New Zealand–Canadian legal scholar (1939–2020)

Peter Wardell Hogg (12 March 1939 – 4 February 2020) was a New Zealand–born Canadian legal scholar and lawyer. He was best known as a leading authority on Canadian constitutional law, with the most academic citations in Supreme Court jurisprudence of any living scholar during his lifetime, according to Emmett Macfarlane of the University of Waterloo.

==Early life and education==
Born in Lower Hutt, New Zealand, on 12 March 1939, Hogg attended Nelson College from 1952 to 1956. He earned his LLB from Victoria University College, a constituent college of the University of New Zealand, in 1962, his LLM from Harvard University in 1963, and his PhD from Monash University in Melbourne, Australia, in 1970.

==Career==
In 1970, he was appointed Professor of Law at Osgoode Hall Law School in Toronto and was appointed Dean in 1998. In 2003 he accepted a position as scholar in residence at the law firm of Blake, Cassels & Graydon LLP.

Hogg wrote several books, including Constitutional Law of Canada, the single most-cited book in decisions of the Supreme Court of Canada. In 2004, he was lead counsel for the Canadian government in the Supreme Court's same-sex marriage reference.
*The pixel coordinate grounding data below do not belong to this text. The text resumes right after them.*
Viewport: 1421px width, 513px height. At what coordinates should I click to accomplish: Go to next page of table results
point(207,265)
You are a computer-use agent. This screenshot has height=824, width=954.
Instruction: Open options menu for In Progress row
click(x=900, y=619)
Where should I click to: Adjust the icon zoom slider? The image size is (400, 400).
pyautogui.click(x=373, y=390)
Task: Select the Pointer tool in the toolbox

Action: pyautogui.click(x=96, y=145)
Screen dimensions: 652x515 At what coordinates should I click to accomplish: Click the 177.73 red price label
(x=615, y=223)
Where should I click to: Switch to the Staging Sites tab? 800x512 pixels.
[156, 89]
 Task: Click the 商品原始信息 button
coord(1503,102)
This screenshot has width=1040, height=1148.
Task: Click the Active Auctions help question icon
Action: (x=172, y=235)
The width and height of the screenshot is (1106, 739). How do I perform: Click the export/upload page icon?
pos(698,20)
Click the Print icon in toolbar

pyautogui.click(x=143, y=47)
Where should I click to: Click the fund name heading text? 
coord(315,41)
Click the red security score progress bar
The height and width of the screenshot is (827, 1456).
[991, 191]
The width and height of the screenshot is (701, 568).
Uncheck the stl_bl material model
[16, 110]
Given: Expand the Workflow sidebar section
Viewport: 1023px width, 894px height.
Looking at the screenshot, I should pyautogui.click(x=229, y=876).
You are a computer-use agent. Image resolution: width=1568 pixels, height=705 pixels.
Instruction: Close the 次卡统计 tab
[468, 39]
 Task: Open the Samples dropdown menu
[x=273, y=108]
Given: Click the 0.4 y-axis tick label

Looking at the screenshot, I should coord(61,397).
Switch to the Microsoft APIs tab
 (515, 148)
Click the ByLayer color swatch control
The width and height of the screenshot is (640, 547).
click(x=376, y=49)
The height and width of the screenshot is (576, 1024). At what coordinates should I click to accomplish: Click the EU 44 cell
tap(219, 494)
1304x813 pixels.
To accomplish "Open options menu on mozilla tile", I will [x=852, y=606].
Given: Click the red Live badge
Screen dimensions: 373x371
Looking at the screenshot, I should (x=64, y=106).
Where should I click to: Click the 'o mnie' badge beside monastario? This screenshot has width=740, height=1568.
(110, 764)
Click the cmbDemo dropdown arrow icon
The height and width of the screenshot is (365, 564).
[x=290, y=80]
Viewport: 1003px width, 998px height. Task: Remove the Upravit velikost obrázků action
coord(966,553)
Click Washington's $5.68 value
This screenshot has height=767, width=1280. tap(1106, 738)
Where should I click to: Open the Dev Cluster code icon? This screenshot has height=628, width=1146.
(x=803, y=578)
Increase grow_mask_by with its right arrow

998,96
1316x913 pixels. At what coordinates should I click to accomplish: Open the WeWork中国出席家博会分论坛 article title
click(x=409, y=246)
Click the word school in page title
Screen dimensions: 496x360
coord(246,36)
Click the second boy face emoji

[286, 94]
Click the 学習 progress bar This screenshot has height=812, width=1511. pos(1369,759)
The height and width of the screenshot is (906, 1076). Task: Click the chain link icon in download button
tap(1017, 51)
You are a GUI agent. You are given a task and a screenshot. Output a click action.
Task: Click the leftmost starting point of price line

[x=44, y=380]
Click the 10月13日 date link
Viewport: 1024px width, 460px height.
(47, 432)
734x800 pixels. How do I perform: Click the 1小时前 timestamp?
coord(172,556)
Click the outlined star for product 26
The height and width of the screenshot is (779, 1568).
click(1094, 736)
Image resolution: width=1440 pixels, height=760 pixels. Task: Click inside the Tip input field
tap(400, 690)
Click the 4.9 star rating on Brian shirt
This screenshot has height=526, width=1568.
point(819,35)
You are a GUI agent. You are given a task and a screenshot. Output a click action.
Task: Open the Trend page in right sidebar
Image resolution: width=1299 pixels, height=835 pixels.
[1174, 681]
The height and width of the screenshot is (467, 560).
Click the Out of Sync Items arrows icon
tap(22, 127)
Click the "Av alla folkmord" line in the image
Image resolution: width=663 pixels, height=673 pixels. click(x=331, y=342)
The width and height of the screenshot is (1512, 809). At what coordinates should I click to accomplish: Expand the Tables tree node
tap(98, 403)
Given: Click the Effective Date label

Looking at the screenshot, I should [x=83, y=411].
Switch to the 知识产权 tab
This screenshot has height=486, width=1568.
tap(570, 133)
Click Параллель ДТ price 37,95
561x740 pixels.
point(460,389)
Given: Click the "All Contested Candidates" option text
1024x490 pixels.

Hogg also advised the committee that studied Marshall Rothstein's nomination to the Supreme Court, saying the creation of the committee was important to Canada's legal history and informing it that it should not ask political questions about abortion and same-sex marriage.

Hogg supported judicial restraint in cases dealing with disputes over Canadian federalism.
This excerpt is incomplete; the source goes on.